> What to work on:
Only the lines holding "agent" are wanted. Copy every one from the records below.

Top of Data

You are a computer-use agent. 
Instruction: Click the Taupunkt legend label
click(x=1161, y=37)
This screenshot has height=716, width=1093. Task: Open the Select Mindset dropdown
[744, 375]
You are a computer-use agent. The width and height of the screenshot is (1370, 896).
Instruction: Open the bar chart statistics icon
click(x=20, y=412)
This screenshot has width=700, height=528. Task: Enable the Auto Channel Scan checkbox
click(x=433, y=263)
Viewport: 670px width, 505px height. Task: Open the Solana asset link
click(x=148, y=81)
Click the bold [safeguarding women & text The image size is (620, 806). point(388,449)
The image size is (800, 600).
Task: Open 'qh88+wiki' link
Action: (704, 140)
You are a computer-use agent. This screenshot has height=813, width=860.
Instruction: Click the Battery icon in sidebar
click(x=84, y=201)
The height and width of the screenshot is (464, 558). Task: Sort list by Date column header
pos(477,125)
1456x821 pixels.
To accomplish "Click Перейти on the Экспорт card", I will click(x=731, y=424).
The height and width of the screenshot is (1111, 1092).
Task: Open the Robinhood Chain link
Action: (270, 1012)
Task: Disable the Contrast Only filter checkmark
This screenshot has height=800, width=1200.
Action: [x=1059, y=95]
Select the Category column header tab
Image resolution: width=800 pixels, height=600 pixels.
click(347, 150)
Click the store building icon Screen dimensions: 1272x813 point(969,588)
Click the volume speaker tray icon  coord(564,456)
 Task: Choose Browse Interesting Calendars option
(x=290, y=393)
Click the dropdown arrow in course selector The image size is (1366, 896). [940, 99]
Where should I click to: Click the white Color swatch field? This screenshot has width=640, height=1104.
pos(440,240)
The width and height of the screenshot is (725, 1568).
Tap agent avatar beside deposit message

Bottom of Data

> Finished task:
You are a computer-use agent. 
You are a computer-use agent. The width and height of the screenshot is (1370, 896).
You are a computer-use agent. This screenshot has height=813, width=860.
Tap agent avatar beside deposit message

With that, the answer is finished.